Making a Direct Comparison
Let’s look at how a broader understanding of lean provides more enduring benefits than simply cutting costs. Consider two companies (A and B) that have the same equipment and sell similar products to the same set of customers. Company A takes one hour to changeover its machines while Company B, using lean and without a lot of capital spending, can change its equipment in one minute. Both companies work only one shift and can afford only one hour per day for a changeover. So:
- Who has the lower costs?
- Who has the best customer service?
Company B has the lowest cost. It can produce for an extra 59 minutes per day with the same workforce while carrying less inventory and requiring as much as 50% less space, which they had mainly used to store the inventory).
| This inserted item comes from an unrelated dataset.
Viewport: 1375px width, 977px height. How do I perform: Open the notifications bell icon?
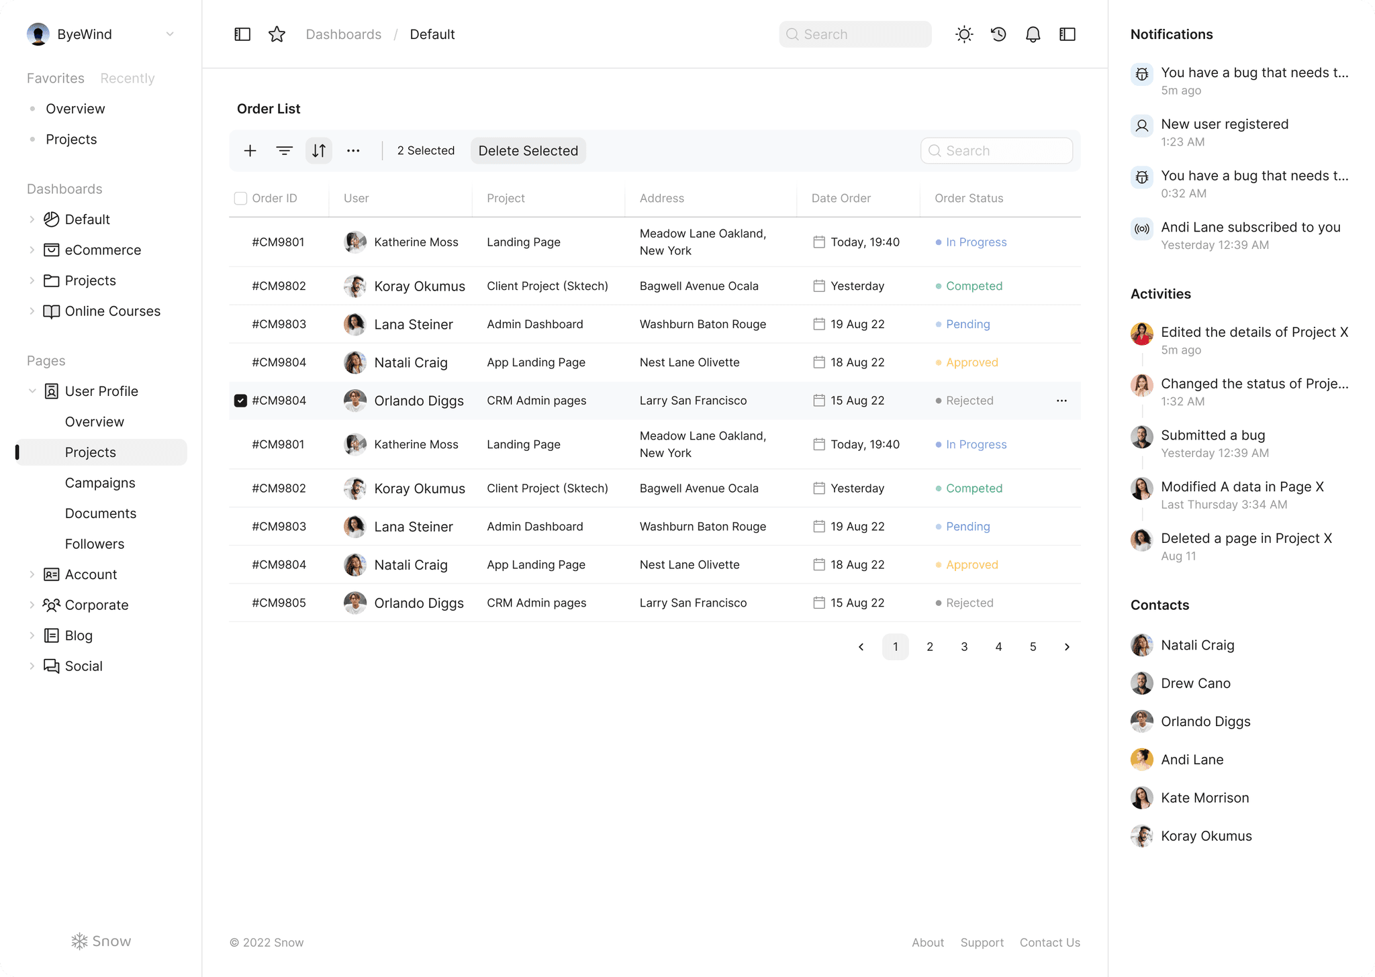(x=1033, y=34)
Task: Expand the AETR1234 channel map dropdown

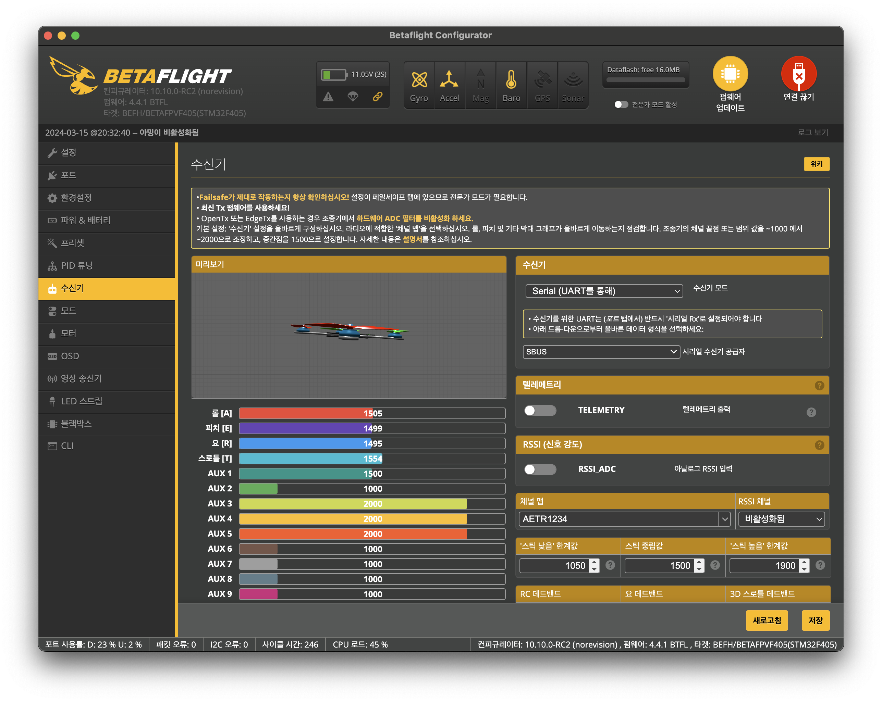Action: click(725, 519)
Surprise! Company B also has dramatically better customer service. After all, Company A can only make two different products per day (the one before setup and the one after the changeover), while Company B can make 61 (the one before the setup plus 60 setups). This capability enables Company B to respond immediately to the customer while cutting lead times from weeks to days and lowering inventory.
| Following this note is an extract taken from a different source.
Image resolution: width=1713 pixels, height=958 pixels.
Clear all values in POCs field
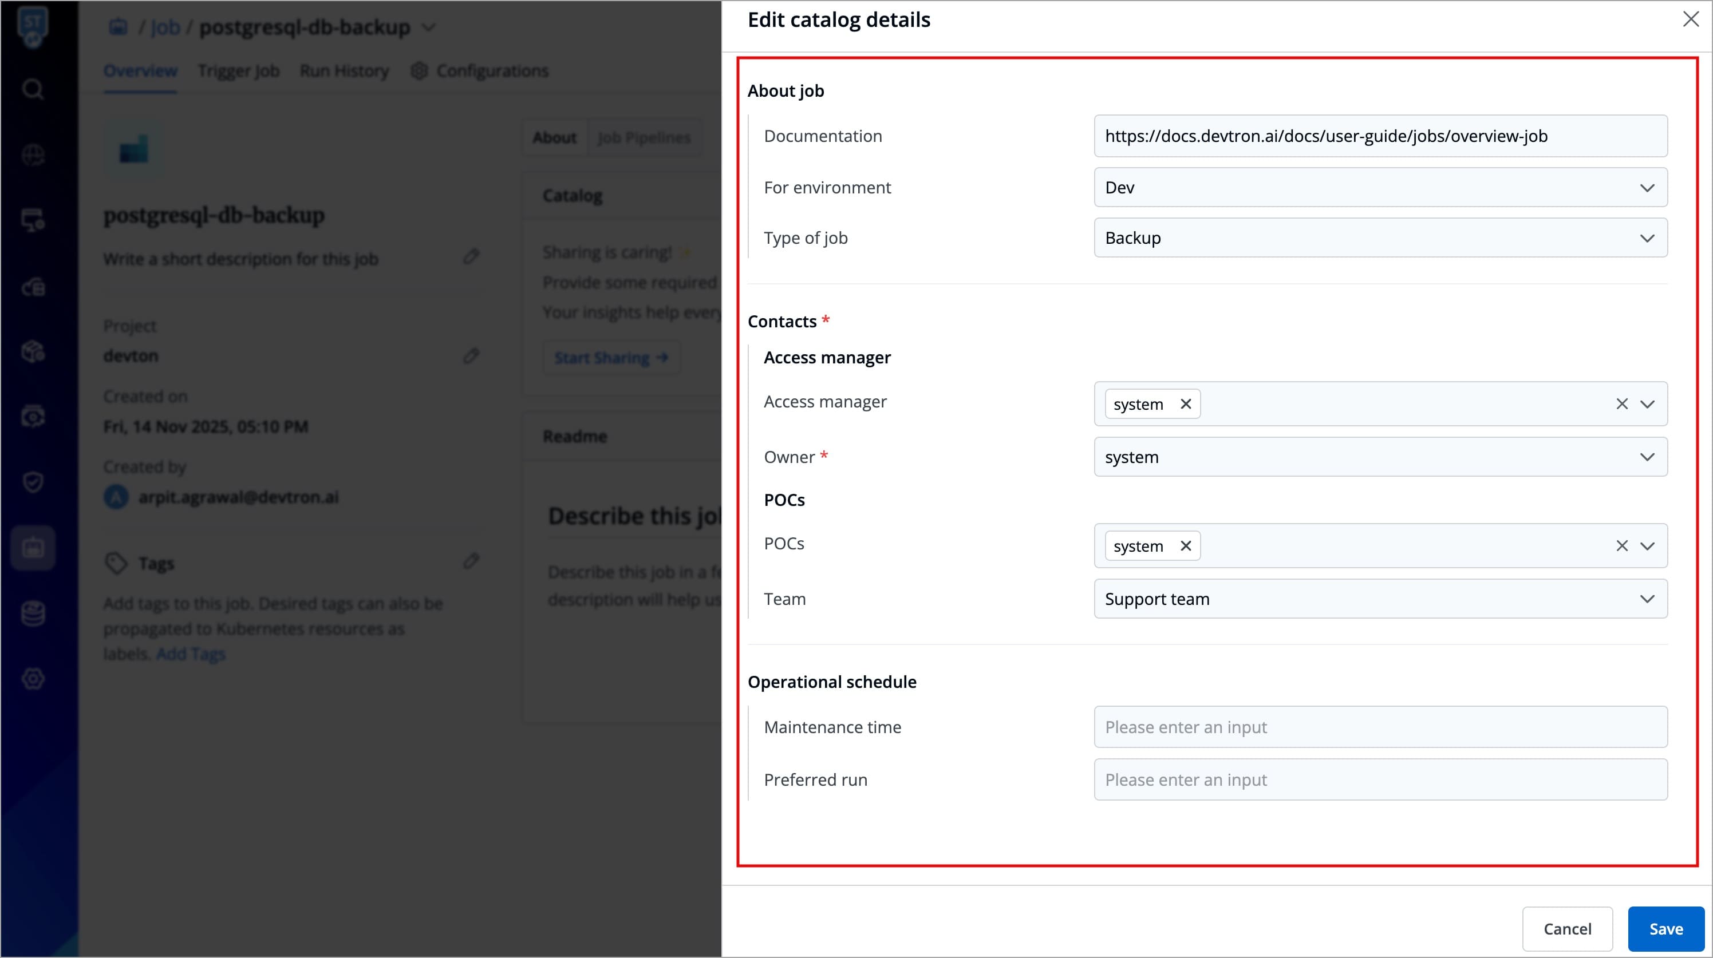pyautogui.click(x=1621, y=546)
And that’s simply the benefits of setup reduction: by going from a one-hour setup to a one-minute, we got the lowest cost and best customer service. So is lean looking a little more strategic now?
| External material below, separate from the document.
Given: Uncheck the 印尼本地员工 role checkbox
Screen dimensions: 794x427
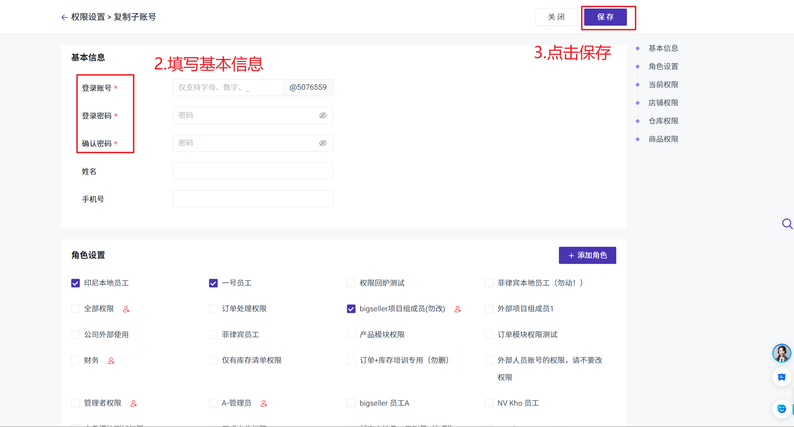Looking at the screenshot, I should [x=76, y=283].
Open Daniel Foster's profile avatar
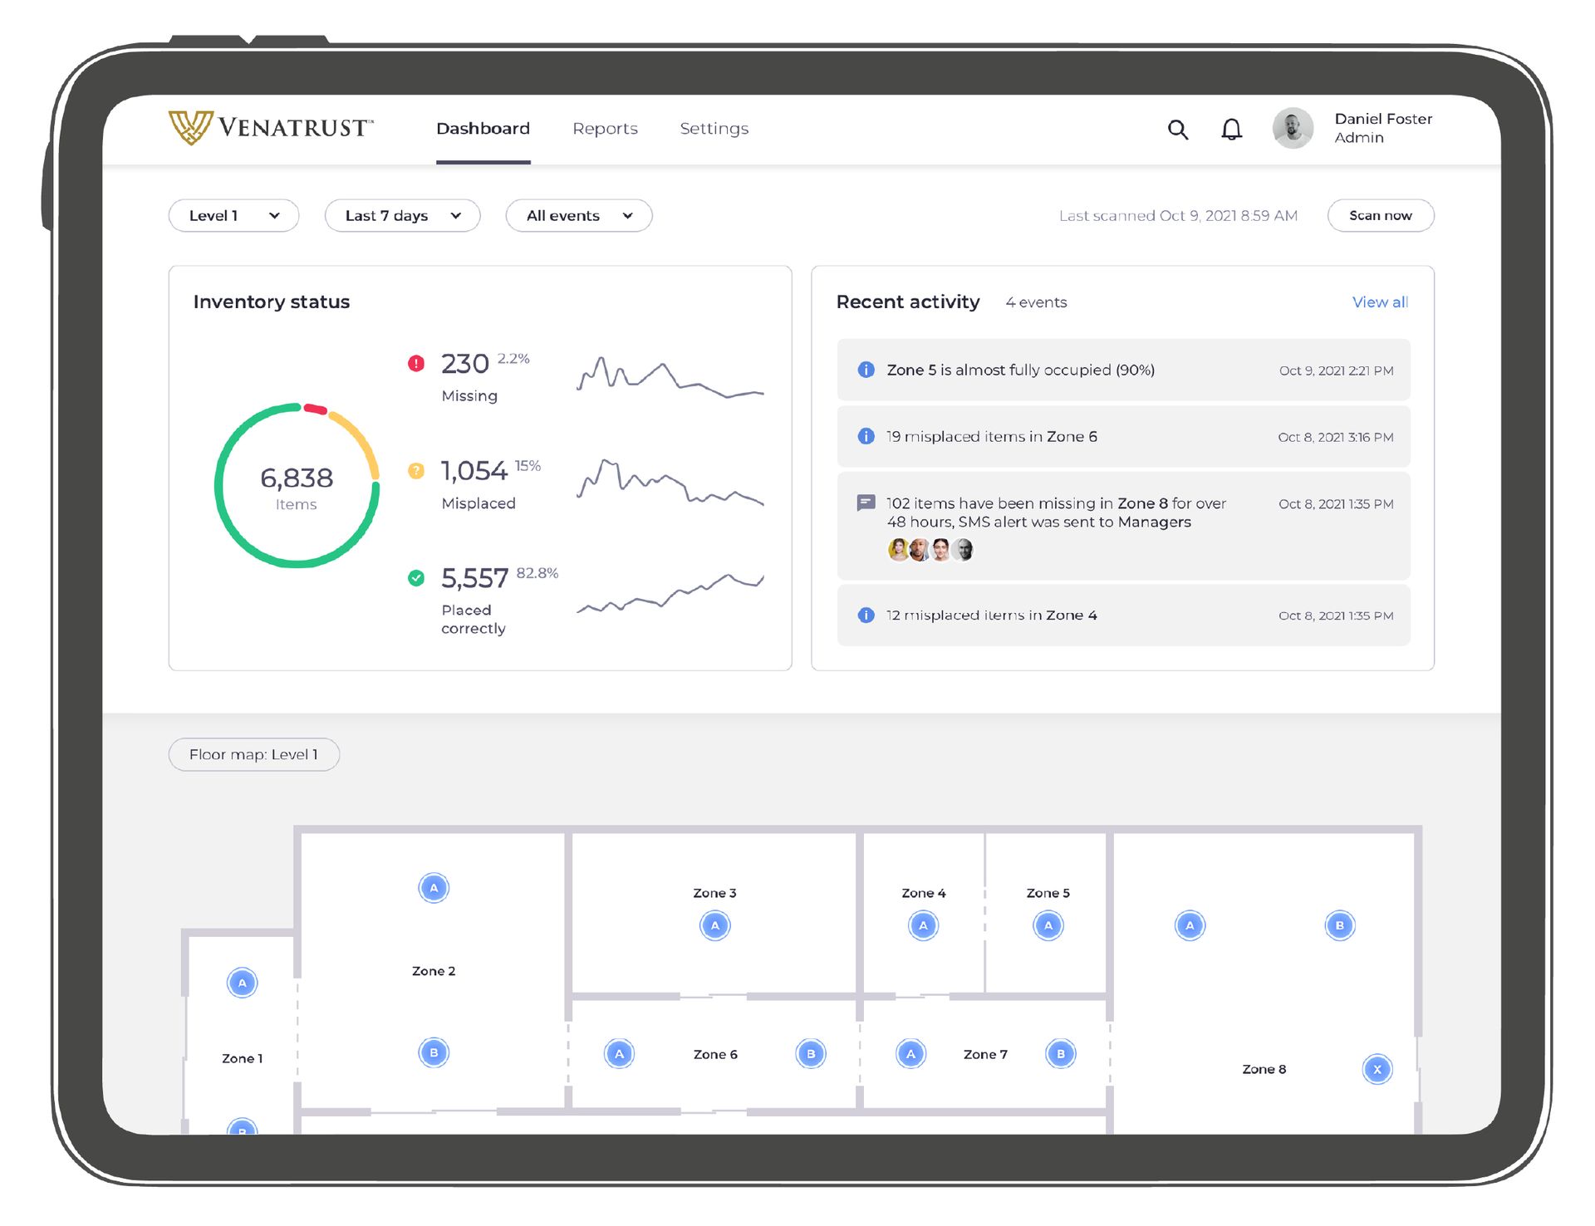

If you think about lean as only a cost reduction program, you will miss out on the much more impactful strategic benefits that lean offers.
How about reducing the wait time in a hospital emergency room from two- to three hours to less than 15 minutes? What if you could underwrite a life insurance policy in five days instead of 40-plus? Yes, costs come down, but the strategic gain is far more consequential. If you think about lean as only a cost reduction program, you will miss out on the much more impactful strategic benefits that lean offers. The hard part is that lean requires a fundamentally different way of thinking about your business. You must change your culture and get everyone to commit to the new approach. Even so, the gains in market share, top-line growth, and customer loyalty will far outweigh any cost reductions. Lean is a lifelong journey, not a short-term fix, but the gains will be well worth it.
Intro to Lean Thinking & Practice
An introduction to the essential concepts of lean thinking and practice.
In the worked example, if company B frees up 59 minutes from SMED activity, then uses this to do 60 changeovers a shift, it does not have 59 minutes to produce.
It does 60 shorter product runs, but still consumes an hour a shift in changeover time.
Small point, but worth noting.
Thank you Art for this excellent article. I will encourage company directors in Poland to read it.
Greetings
Tomasz Koch, Lean Enterprise Institute Polska
P.S.
Your two books published in Polish are still sold.
Tomasz, Thanks for your comments. I’m glad you enjoyed the post. I have many fond memories of doing kaizen i Koziniec, Poland and of speaking at your conference. I have the Polish version of The Lean Turnaround at home, even though I can’t read it.
Great documentary! Absolutely agree.
Lean is a strong base on strategy!
Jose, thanks for your comments. I think the way you put it, “Lean is a strong base on strategy” is a great way to think about lean. Traditional companies and lean companies can both have the same strategies in the normal way we think about strategy. The strategic aspect of lean however allows the lean company to remove the waste and implement its strategy more efficiently.